I am also listed on the Donor Sibling Registry and I hope that someone will contact me...


  1. Stephanie,

    I have a similiar story. I found out that I was the product of donor insemination in my mid-thirties. I also had two very loving parents and a great childhood.

    I too, was relieved that genetically I wasn't related to the father I'd always known since his side of the family all had diabetes.

    I was able to find who my biological father was...he is now deceased...but I thank God every day that he gave his sperm so that two wonderful people could be parents.


  2. Hi Stephanie,

    I identify with your story and found out my own artificial insemination (AI) history when I was twenty three. Five years later I still have a lot of questions about the entire concept of AI and using technology in conception.

    I started a blog as well: in hopes that talking about some of these issues online might assist us all in finding answers - not just about our backgrounds but also the identity and connection issues that arise.

    After reading your blog, it's clear that I come from a less religious background than
    you but I can still totally relate.

    Good Luck!

  3. You write beautifully. I kind of assumed that all the words after "I'm a Christian" would be kinda preachy and dull and they were not!
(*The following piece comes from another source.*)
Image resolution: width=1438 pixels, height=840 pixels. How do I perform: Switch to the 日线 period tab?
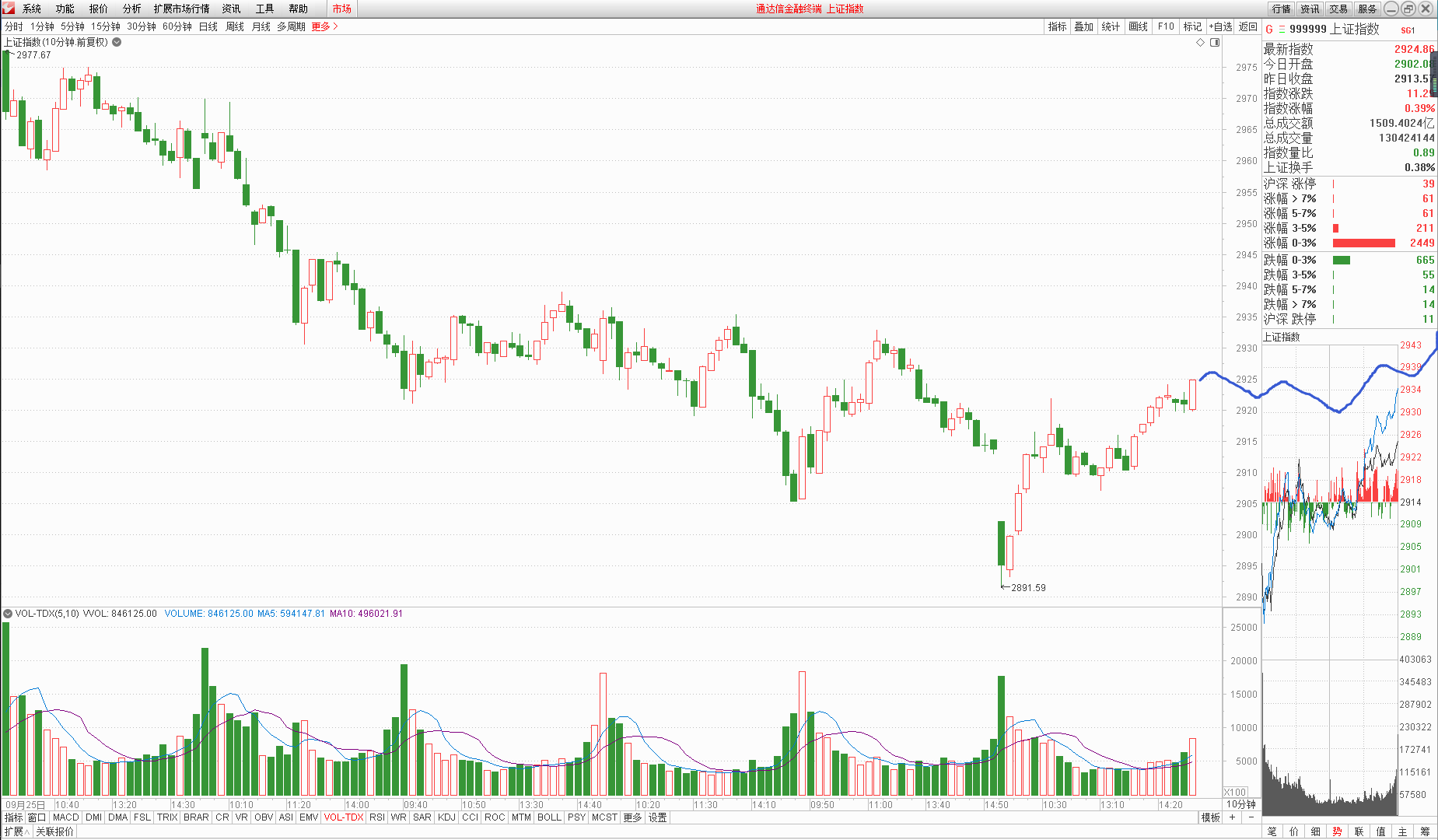coord(208,26)
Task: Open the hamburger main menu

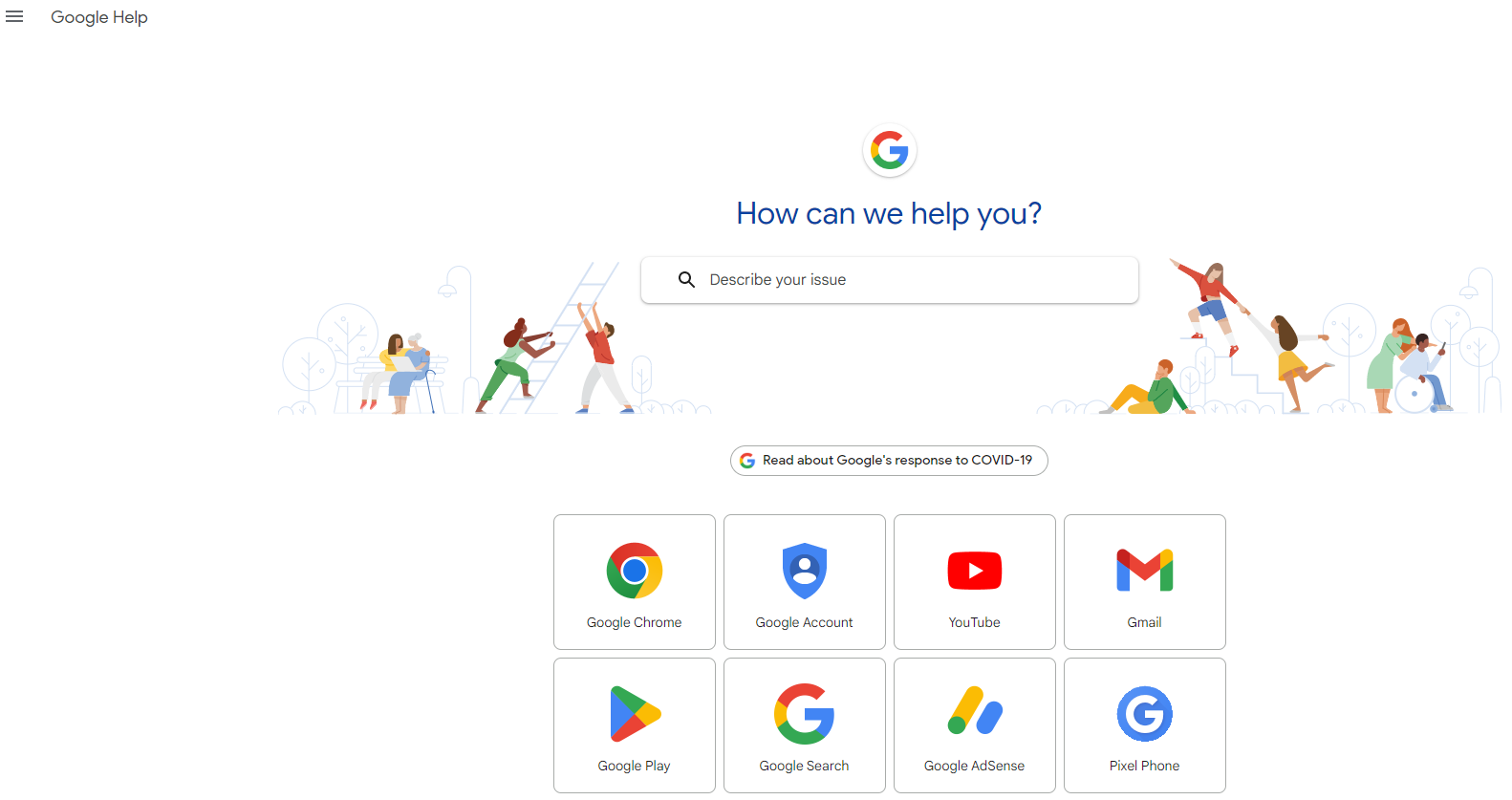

I hung on every word and my whole little urban world view just expanded because of it.

    Your right that there are not a whole lot of conservative christian women copping to having conceived their children outside of marriage with some guy they never even met. There should really be an anonymously conceived ambassador from every race religion and political party just to show that anonymous conception is impacting people from all walks of life.

  4. Hi Stephanie,

    Thank you for your story. I have a very similar story to yours. My mother told me on my 30th birthday that my father was a sperm donor. It was something that I never saw coming and has left me with many questions. I am happy to read that someone else has gone through what I am going through.